# Supercongruences involving Lucas sequences

Research paper by Zhi-Wei Sun

Indexed on: 11 Oct '16Published on: 11 Oct '16Published in: arXiv - Mathematics - Number Theory

#### Abstract

For $A,B\in\mathbb Z$, the Lucas sequence $u_n(A,B)\ (n=0,1,2,\ldots)$ are defined by $u_0(A,B)=0$, $u_1(A,B)=1$, and $u_{n+1}(A,B) = Au_n(A,B)-Bu_{n-1}(A,B)$ $(n=1,2,3,\ldots).$ For any odd prime $p$ and positive integer $n$, we establish the new result $$\frac{u_{pn}(A,B) - (\frac{A^2-4B}p) u_n(A,B)}{pn} \in \mathbb Z_p,$$ where $(\frac{\cdot}p)$ is the Legendre symbol and $\mathbb Z_p$ is the ring of $p$-adic integers.
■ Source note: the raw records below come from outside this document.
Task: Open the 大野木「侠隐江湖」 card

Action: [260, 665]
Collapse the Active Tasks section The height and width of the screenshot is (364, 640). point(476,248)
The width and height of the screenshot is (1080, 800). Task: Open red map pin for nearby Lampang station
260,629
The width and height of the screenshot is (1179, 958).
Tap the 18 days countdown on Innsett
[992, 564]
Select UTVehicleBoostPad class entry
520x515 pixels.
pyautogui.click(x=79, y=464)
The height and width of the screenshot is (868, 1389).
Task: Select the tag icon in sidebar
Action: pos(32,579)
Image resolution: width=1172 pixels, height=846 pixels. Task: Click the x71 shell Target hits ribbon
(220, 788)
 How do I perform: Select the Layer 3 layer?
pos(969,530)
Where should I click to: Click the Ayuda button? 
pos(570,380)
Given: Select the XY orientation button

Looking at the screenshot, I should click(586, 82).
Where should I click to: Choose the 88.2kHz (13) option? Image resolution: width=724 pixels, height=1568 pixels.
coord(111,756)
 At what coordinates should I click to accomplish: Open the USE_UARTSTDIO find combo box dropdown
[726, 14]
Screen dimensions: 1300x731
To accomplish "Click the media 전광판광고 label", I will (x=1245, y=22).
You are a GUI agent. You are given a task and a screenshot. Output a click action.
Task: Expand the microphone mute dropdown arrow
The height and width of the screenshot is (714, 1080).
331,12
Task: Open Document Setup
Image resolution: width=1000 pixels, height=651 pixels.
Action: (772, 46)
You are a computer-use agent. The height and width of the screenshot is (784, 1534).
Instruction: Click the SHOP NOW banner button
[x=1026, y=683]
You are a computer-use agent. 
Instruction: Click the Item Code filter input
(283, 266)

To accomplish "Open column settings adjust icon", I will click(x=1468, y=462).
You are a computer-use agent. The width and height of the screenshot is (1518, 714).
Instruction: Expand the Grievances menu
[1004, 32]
Let $m\in\mathbb Z\setminus\{0\}$ and $\Delta=m(m-4)$, and let $p>3$ be a prime not dividing $m$. For any positive integer $n$, we show that $$\sum_{k=0}^{pn-1} \frac{\binom{2k}k}{m^k} \equiv \left(\frac{\Delta}p\right) \sum_{r=0}^{n-1}\frac{\binom{2r}r}{m^r} + \frac{n}{m^{n-1}} \binom{2n-1}{n-1} u_{p-(\frac{\Delta}p)}(m-2,1) \pmod{p^2}.$$ In particular, for any prime $p>3$ and positive integer $n$, we have $$\sum_{k=0}^{pn-1} \frac{\binom{2k}k}{2^k} \equiv \left(\frac{-1}p\right) \sum_{r=0}^{n-1}\frac{\binom{2r}r}{2^r}\pmod{p^2} \ \ \mbox{and}\ \ \sum_{k=0}^{pn-1} \frac{\binom{2k}k}{3^k} \equiv \left(\frac{p}3\right) \sum_{r=0}^{n-1} \frac{\binom{2r}r}{3^r} \pmod{p^2}.$$ We also pose some conjectures for further research.